== WORK REQUEST ==
Replace "board of directors" with "governing board" in the announcement below, reproducing it starting at "On the heels" and ending at "with spondyloarthritis (SpA).".

***** GIVEN TEXT *****

Canadian charity dedicated to fighting back pain, announces new leadership.

Canadian Spondyloarthritis Association appoints Brenda Delodder as new Executive Director.

On the heels of a national rebrand, the Canadian Spondyloarthritis Association (CSA) board of directors is pleased to announce the appointment of  Brenda Delodder as its new Executive Director. This announcement follows an extensive, national search process. 

Brenda begins as CSA Executive Director on April 10, 2023. 

CSA is the only patient-led, charitable organization focused solely on Canadians living with spondyloarthritis (SpA). 

For many, SpA seems to be a big, daunting and complicated term. Simply put, it most prominently presents as back pain, which, left untreated, can cause vertebrae to stiffen and fuse. More specifically, it is a group of chronic inflammatory arthritic diseases with common features including inflammation (arthritis) in the spine (“spondylo”). But it’s not just about back pain. It can also affect the knees, hips, eyes, skin, and gastrointestinal tract. 

“SpA affects more people than Multiple Sclerosis and ALS combined. Yet these and many other diseases, even rare ones, are better known and understood than SpA,” says board chair, Dr. Élie Karam.  Dr. Karam is both a family physician and is also a patient who unexpectedly lived years undiagnosed. 

The charity provides credible, data-informed, evidence-based and relevant resources for hundreds of thousands of current and future patients suffering from this disease.

“Back pain is a primary concern for millions of Canadians with nearly the entire adult population having experienced back pain at some point in time,” notes Brenda Delodder, CSA executive director.  “What most Canadians do not understand is that SpA is the second most common form of back pain and is chronically inflammatory in nature.”

Based on a recent national survey, these conditions are relentless with shockingly 80% of those diagnosed having never heard of, or knew anything of, SpA before being diagnosed.

“It is painful and debilitating for many.  Individuals living with SpA are greatly impacted both physically and mentally. Most surprising, patients begin experiencing symptoms between the ages of 17 and 45 – during the prime of their lives,” says Dr. Karam. “I was one of those, and the disease impacted all aspects of my life, from my personal connections to my career as a doctor.”

Further complicating the lack of awareness, it unacceptably takes 7-10 years for Canadians to be diagnosed. CSA, via a patient-centric approach, projects a half million Canadians to be battling this invisible disease. It severely impacts quality of life, the ability to work, and for women, their health and possibly pregnancy. 

Brenda joins CSA at an exciting time as the organization embarks on a newly established and bold strategic plan, positioning the national charity for growth and transformation.

With a deep understanding of collective impact, cross-sectoral strategic partnerships, advocacy and government relations she will apply a data-driven and evidenced-based philosophy to serving Canadians. 

Prior to joining CSA, Brenda held the role of CEO for a United Way funded agency, Food for Life, where she earned the accolade of Canada’s top 10 charities by Charity Intelligence, 2016-2018. Brenda also held the role of CEO with the Canadian Orthopaedic Foundation where she focused on advancing orthopaedic research, promoting patient and public education and improving community care.

***** INPUT DATA *****

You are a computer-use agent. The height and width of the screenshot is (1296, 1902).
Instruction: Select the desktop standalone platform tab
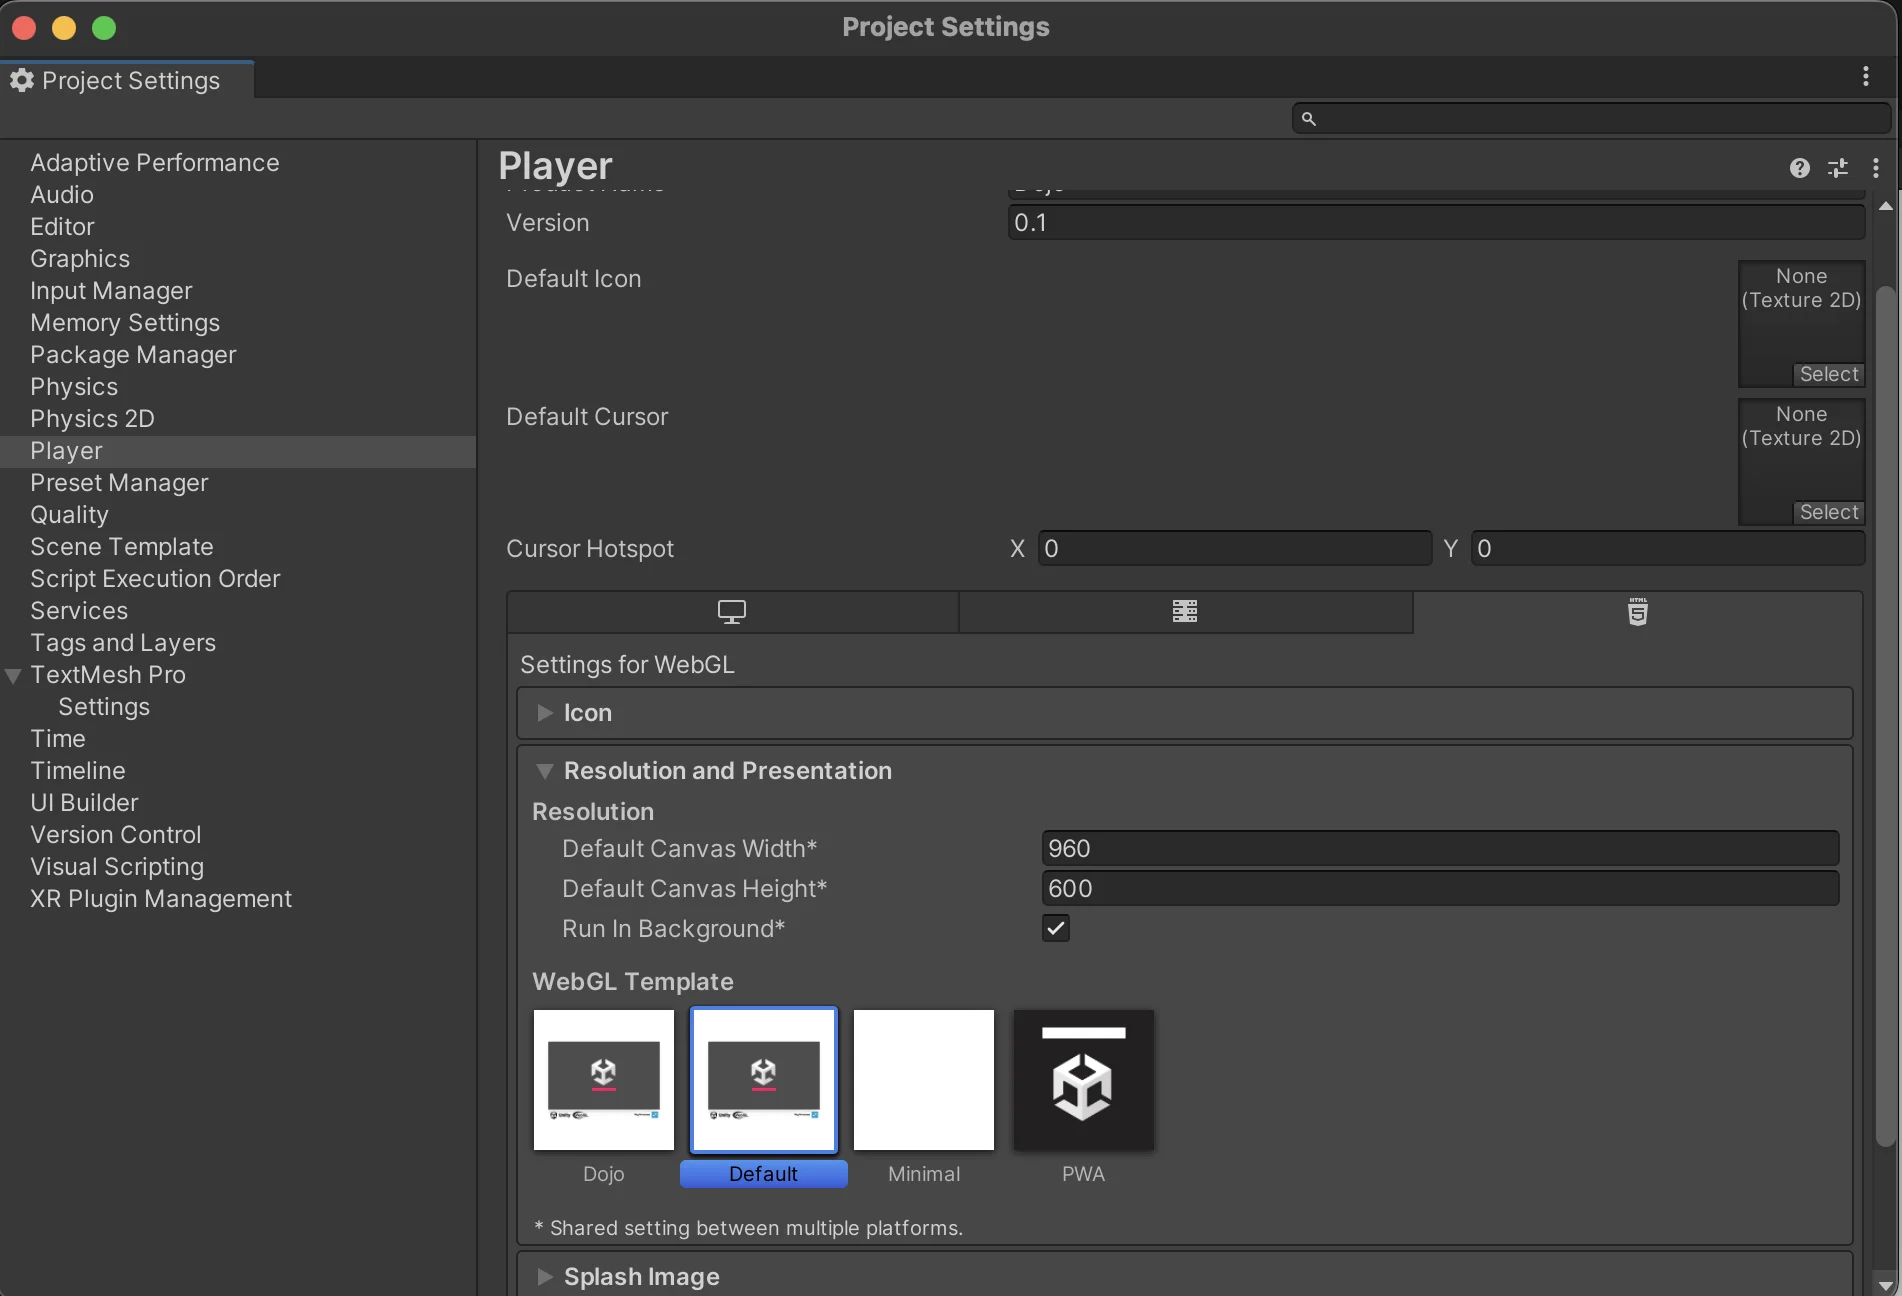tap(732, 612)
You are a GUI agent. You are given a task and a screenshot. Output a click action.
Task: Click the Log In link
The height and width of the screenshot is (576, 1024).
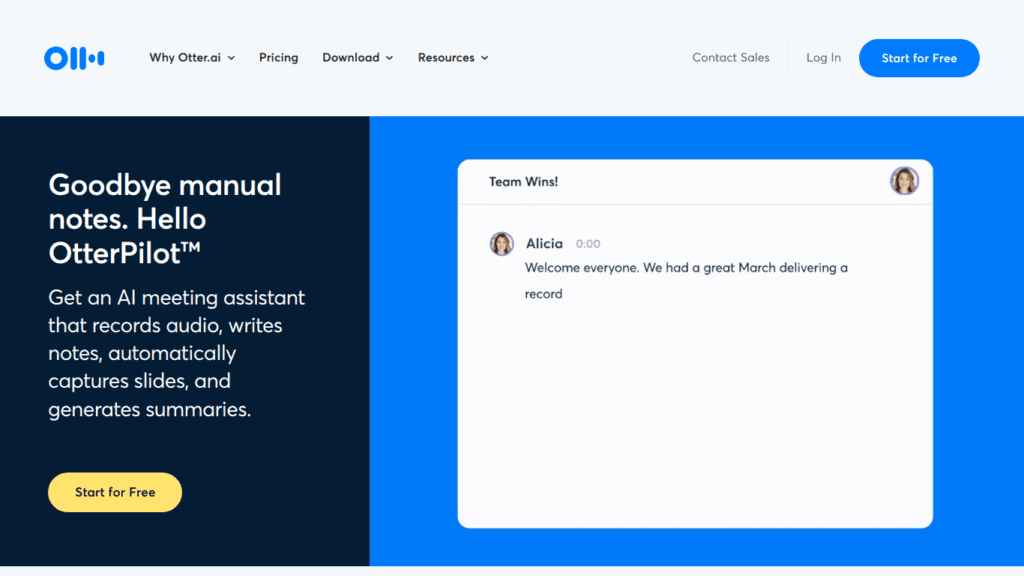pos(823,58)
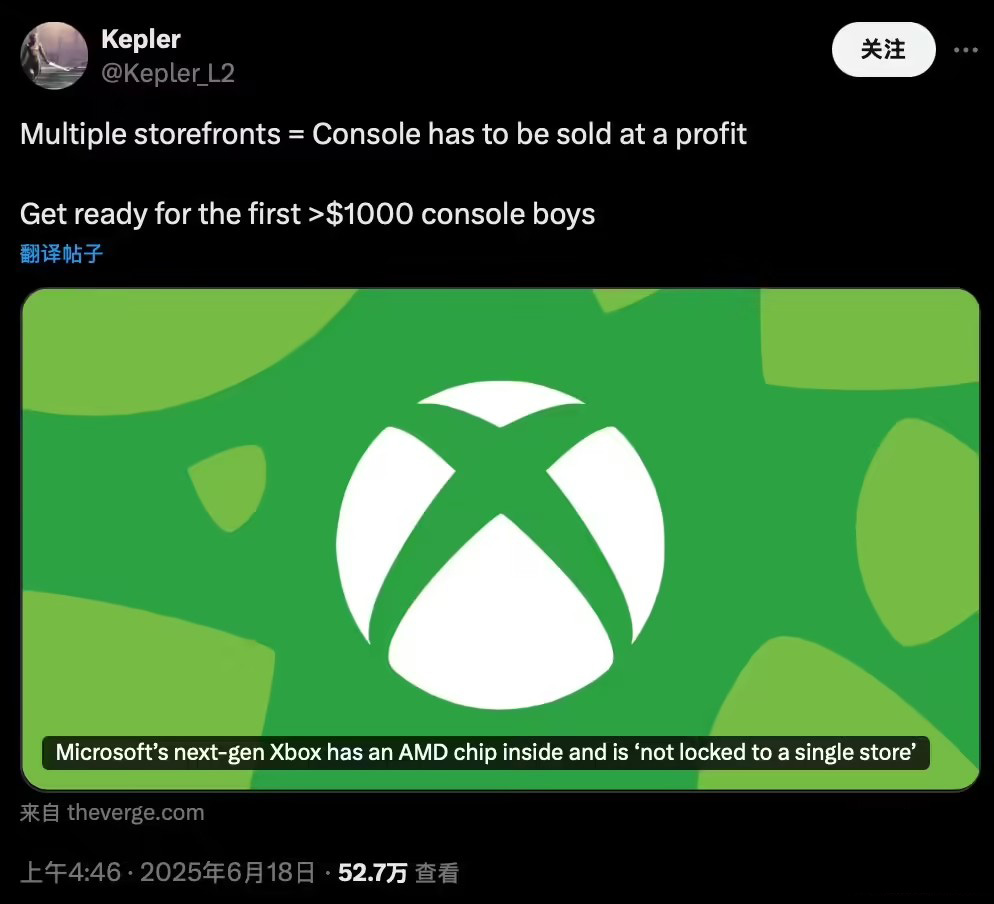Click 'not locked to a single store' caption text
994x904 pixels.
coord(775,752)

*****

== TASK ANSWER ==
On the heels of a national rebrand, the Canadian Spondyloarthritis Association (CSA) governing board is pleased to announce the appointment of  Brenda Delodder as its new Executive Director. This announcement follows an extensive, national search process. 

Brenda begins as CSA Executive Director on April 10, 2023. 

CSA is the only patient-led, charitable organization focused solely on Canadians living with spondyloarthritis (SpA).